- YOUR OBJECTIVE
Return the records exactly, please. Every line should match.

====== MATERIAL TO PROCESS ======

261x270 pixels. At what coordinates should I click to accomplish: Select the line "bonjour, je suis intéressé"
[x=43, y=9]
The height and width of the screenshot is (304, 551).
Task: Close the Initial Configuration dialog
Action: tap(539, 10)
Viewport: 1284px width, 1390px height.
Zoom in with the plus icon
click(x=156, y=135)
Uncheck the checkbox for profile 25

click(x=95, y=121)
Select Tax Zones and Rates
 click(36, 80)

======

- WORKED SOLUTION
261x270 pixels. At what coordinates should I click to accomplish: Select the line "bonjour, je suis intéressé"
[x=43, y=9]
The height and width of the screenshot is (304, 551).
Task: Close the Initial Configuration dialog
Action: tap(539, 10)
Viewport: 1284px width, 1390px height.
Zoom in with the plus icon
click(x=156, y=135)
Uncheck the checkbox for profile 25

click(x=95, y=121)
Select Tax Zones and Rates
 click(36, 80)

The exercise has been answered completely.